9. This is also later Squeeze, not their best stuff. Good songwriting but dull arrangements. With this album (Play) I usually go "Who is this? That's a good song!" before I look at the screen. The stuff from Cool For Cats and East Side Story were unmistakeable--but that's back in the age of Vinyl, and I'm not that obsessive yet to try to transfer and clean that stuff up..

10. And a cramped, menacing doomed  vocal by Roger Waters completely undercut--and made, by the joyous positive anthemic guitar of David Gilmour.

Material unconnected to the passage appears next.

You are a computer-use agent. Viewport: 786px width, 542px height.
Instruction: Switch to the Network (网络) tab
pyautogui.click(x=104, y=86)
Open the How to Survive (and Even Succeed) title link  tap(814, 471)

The Wall is Tommy written backwards, and could not have been done without Townshend leading the way. The difference is that the music in The Wall rocks harder, and fights the bloodless cynical paralysis of Waters' vision. It's that tension that makes the Wall listenable, 


and 11. Shannon Wright proves that you can be a female musical eccentric without being Tori Amos.  (or Kate Bush.)


So there you have it: I probably won't try this again, because it feels too much like trying to tell you why every song on my iPod is cool. That's not interesting--or possible. And I have this vision of being the guys I knew in college, absolutely compelled to say something about every track on the record changer.

I've already turned into my father, I don't want to turn into those people as well.